The Canadian Paediatric Society surveyed all provinces and territories about their definition of and practices around Jordan’s Principle.62 While not all provinces responded, the feedback that was received indicated significant discrepancies in the interpretation and implementation of Jordan’s Principle. Along with other members of the Jordan’s Principle Working Group, the CPS recommends a governmental response that is consistent with the vision of Jordan’s Principle advanced by First Nations and endorsed by the House of Commons.
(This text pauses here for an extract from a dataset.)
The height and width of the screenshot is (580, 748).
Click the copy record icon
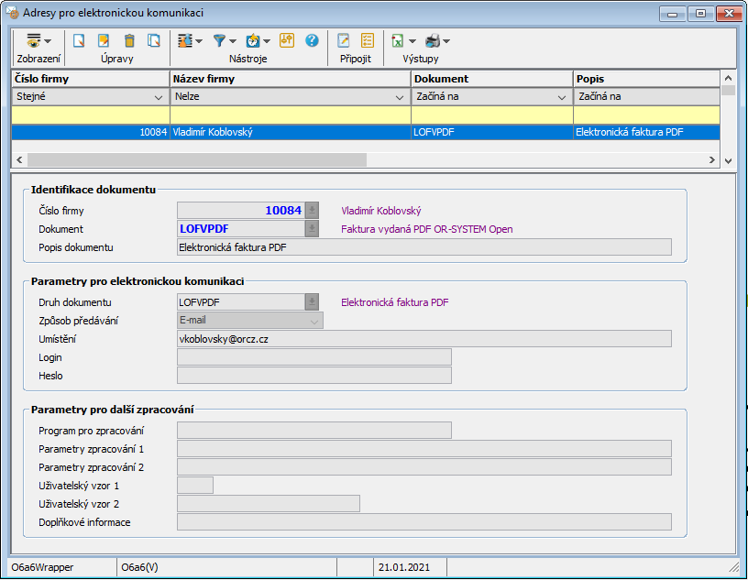click(154, 41)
Province/TerritoryHighlights of provincial/territorial response to Jordan’s Principle
British Columbia

No response at time of publication.

Alberta

Expressed support for Jordan’s Principle in 2008, but did not describe how this works in practice.

Saskatchewan

Limits Jordan’s Principle to “all First Nations children with intensive health care needs.” Reports three “potential” Jordan’s Principle cases as resolved through case conferencing protocol.

Manitoba

First province to announce an agreement to implement Jordan’s Principle (September 2008), although no resources have been dedicated to the process. Reports that “informal case conferencing” has minimized impact of jurisdictional disputes, but did not provide the number of cases addressed in this manner.

Ontario

Applies Jordan’s Principle to children with “complex medical conditions” but reports no cases to date or “any jurisdictional disputes between Canada and Ontario that have been resolved by reference to Jordan’s Principle.”

Quebec

No response at time of publication.

New Brunswick

Tripartite agreement (First Nations’ Chiefs of New Brunswick, province, and federal government) reached in December 2011, which includes “public services” such as health care, child welfare and other social services, and special education. The document includes a dispute resolution process, as well as communications material for the public in four languages. New Brunswick reports that two potential Jordan’s Principle cases were resolved.

Nova Scotia

No response at time of publication.

Prince Edward Island

No response at time of publication.

Newfoundland and Labrador

Reports that programs and services are provided by the government “consistent with Jordan’s Principle while waiting for funding decisions from another source.” But the province “has not implemented the jurisdictional dispute mechanism of Jordan’s Principle.”

Yukon

Has not formally adopted Jordan’s Principle, noting “Yukon’s health system funds services on a universal basis for all Yukon residents and does not distinguish between First Nation and non-FN, nor does our insured program embody a ‘child-specific’ lens.”

Northwest Territories

Has not formally adopted Jordan’s Principle, noting that “NWT has a single health and social services system that does not have separate health and social services for on-reserve First Nations children and families, and does not differentiate between the provision of any health or social service based on ethnicity.”

Nunavut

The population of Nunavut is approximately 85% Inuit. “The Government of Nunavut is interested in any discussions regarding the inclusion of Inuit children under the protections of Jordan’s Principle.”

Endnotes

  1. The Jordan’s Principle Working Group, 2015. Without denial, delay, or disruption: Ensuring First Nations children’s access to equitable services through Jordan’s Principle. Ottawa, Ont.: Assembly of First Nations: http://www.afn.ca/uploads/files/jordans_principle-report.pdf (accessed May 20, 2016).
  2. Ibid.
  3. Truth and Reconciliation Commission, 2015. Calls to Action. Winnipeg, Man.: Truth and Reconciliation Commission.
  4. First Nations Child and Family Caring Society of Canada et al. v. Attorney General of Canada (for the Minister of Indian and Northern Affairs Canada), Canadian Human Rights Tribunal, 2016 CHRT 2, T1340/7, January 26, 2016.
  5. First Nations Child and Family Caring Society of Canada et al. v. Attorney General of Canada (for the Minister of Indian and Northern Affairs Canada), Canadian Human Rights Tribunal, 2016 CHRT 10, T1340/7008, April 26, 2016.
  6. Canadian Paediatric Society. Unpublished data, April 2016.